***** Listed records *****
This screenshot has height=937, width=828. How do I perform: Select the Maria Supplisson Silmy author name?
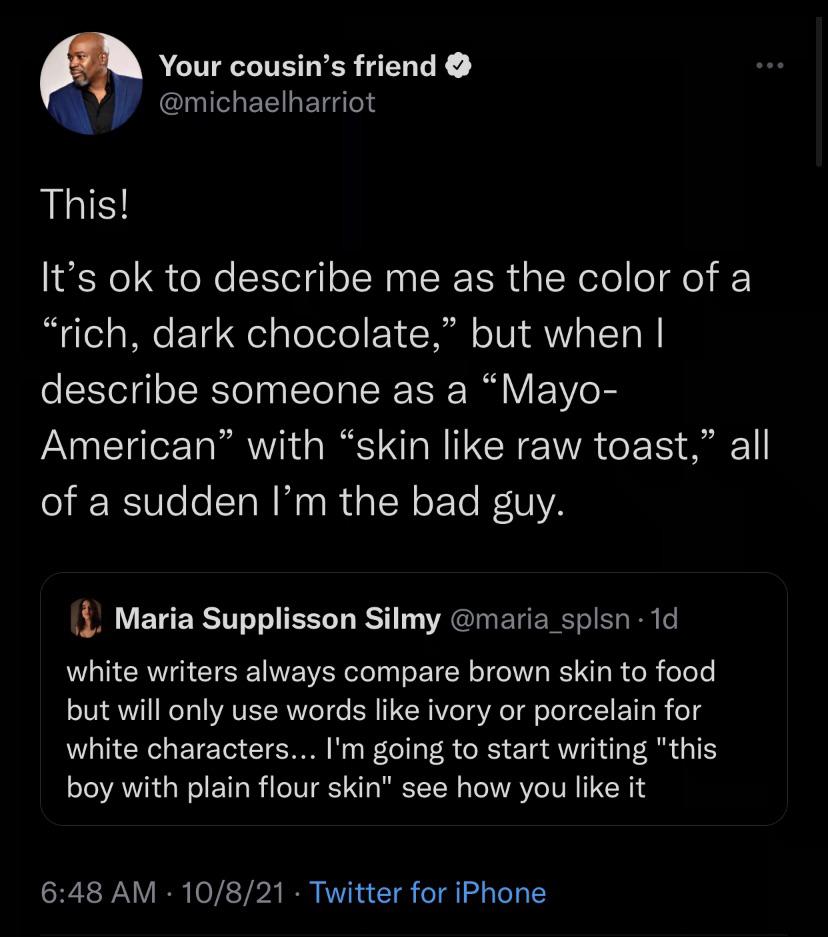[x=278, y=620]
*****
***** Listed records *****
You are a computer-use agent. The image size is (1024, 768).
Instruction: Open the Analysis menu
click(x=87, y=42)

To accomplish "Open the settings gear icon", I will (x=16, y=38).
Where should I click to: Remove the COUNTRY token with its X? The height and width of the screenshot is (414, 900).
*****
» Task description
Begin with the line above that has "Instruction: Open the Analysis menu" and continue through the line that has "Where should I", setting each one down exactly. Stop there.

» Expected output
Instruction: Open the Analysis menu
click(x=87, y=42)

To accomplish "Open the settings gear icon", I will (x=16, y=38).
Where should I click to: Remove the COUNTRY token with its X? The height and width of the screenshot is (414, 900).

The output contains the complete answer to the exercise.